鈴木良平氏が見た開幕戦 「ブラジルの強さは技術だけじゃない」
クロアチアが早い時間帯にオウンゴールを誘って先制したこと自体、大きな驚きではなかった。
ホスト国のブラジルと完全アウェーの中で戦うクロアチア。ピッチに姿を現した選手には緊張が見えた。しかし、過緊張ではない。「勝つぞ!」という強い気持ちが顔をこわばらせたのである。
その「強い気持ち」が先制点を呼び込む。試合開始と同時にクロアチアはフルパワーで挑み、ブラジルよりも先に試合のリズムをつかんだ。
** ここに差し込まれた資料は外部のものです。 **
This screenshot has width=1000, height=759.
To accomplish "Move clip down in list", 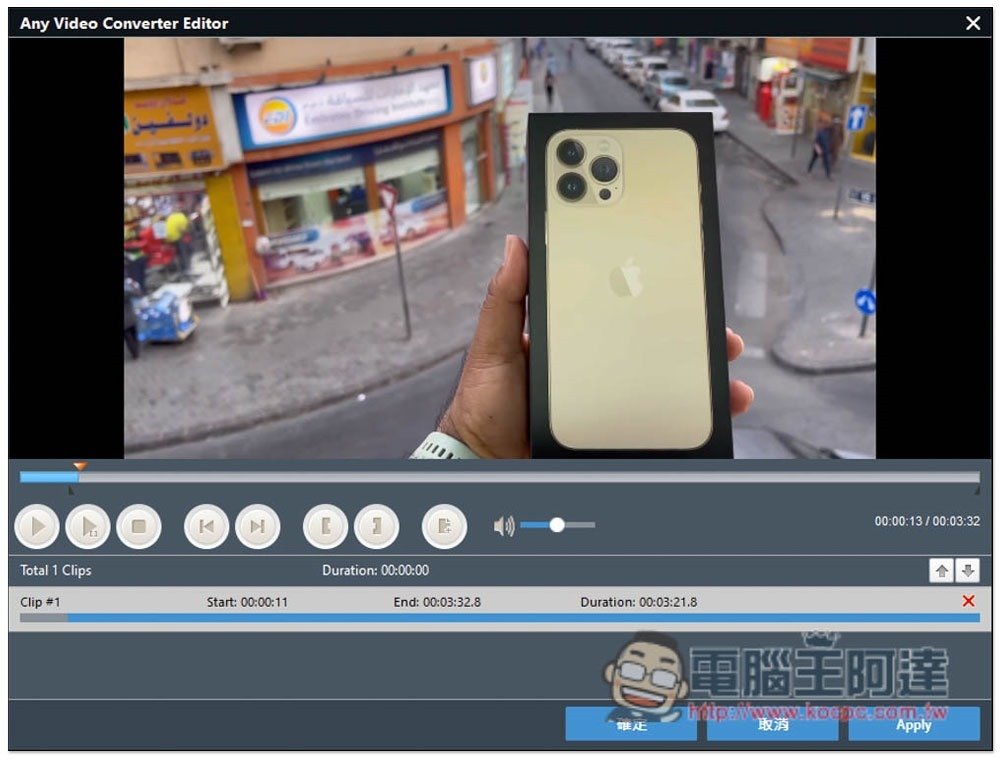I will coord(967,571).
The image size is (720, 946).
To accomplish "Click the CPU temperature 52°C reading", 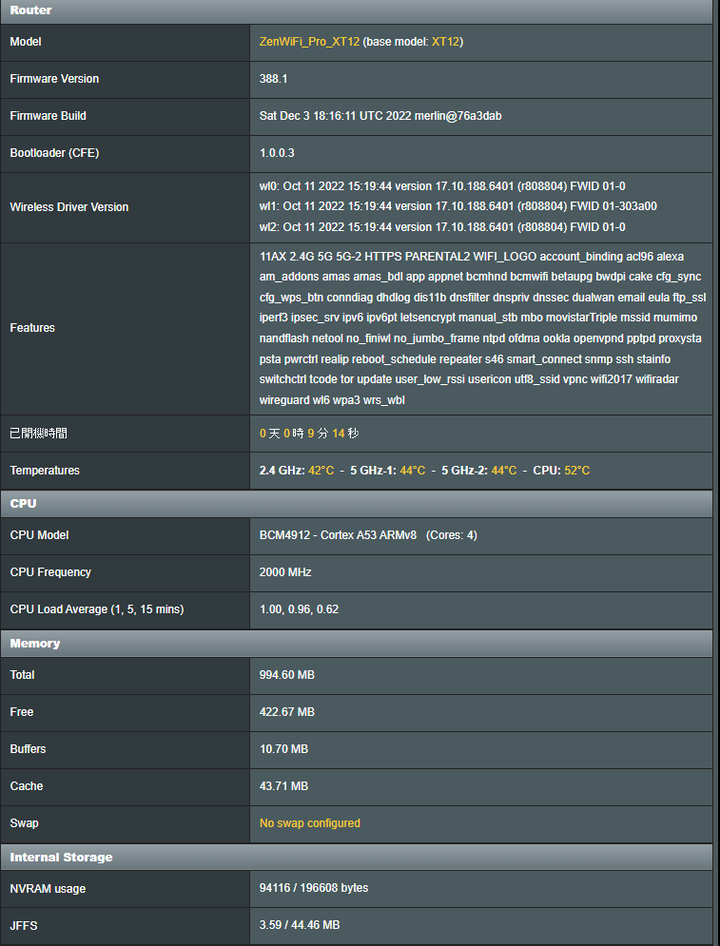I will pos(577,471).
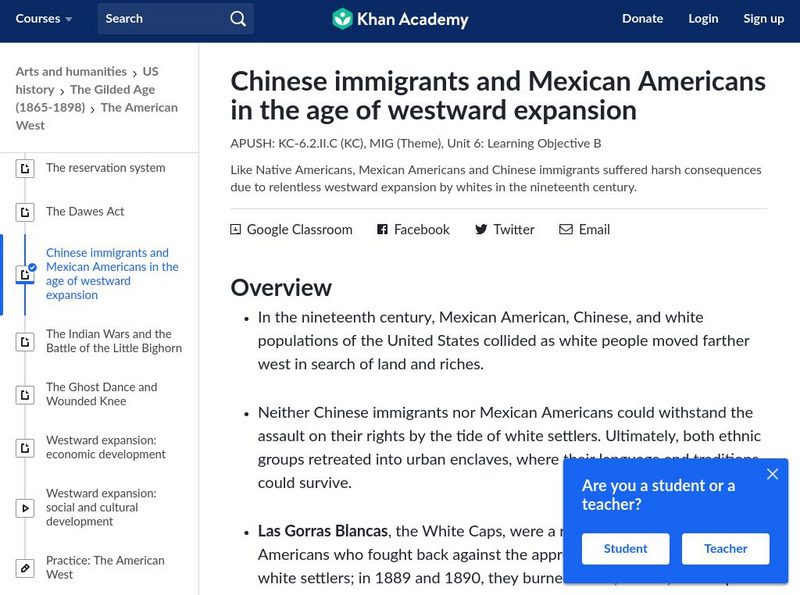Click the video play icon for social and cultural development
This screenshot has height=595, width=800.
25,508

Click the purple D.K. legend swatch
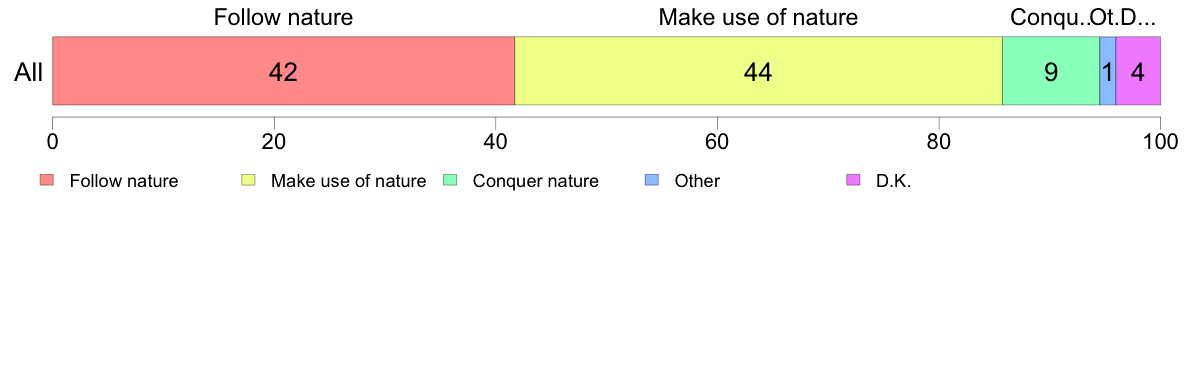click(x=853, y=181)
予想通りだった。左FWオリッチがクロスを放り込み、FWイエラビッチの左足シュートが右に流れ、それがブラジルDFマルセロの足に当たってオウンゴール。「まさか大会1点目がオレのオウンゴール……」。呆然とするマルセロの心の叫びが伝わってきた。
こうなると、ブラジルの「誰が」「どの時間帯に」追いつくゴールを決めるのか? に焦点が集まった。
前半のうちにエースFWネイマールが同点弾を叩き込む――。こうなればブラジルが息を吹き返し、最後は逆転して勝利を収めるだろう。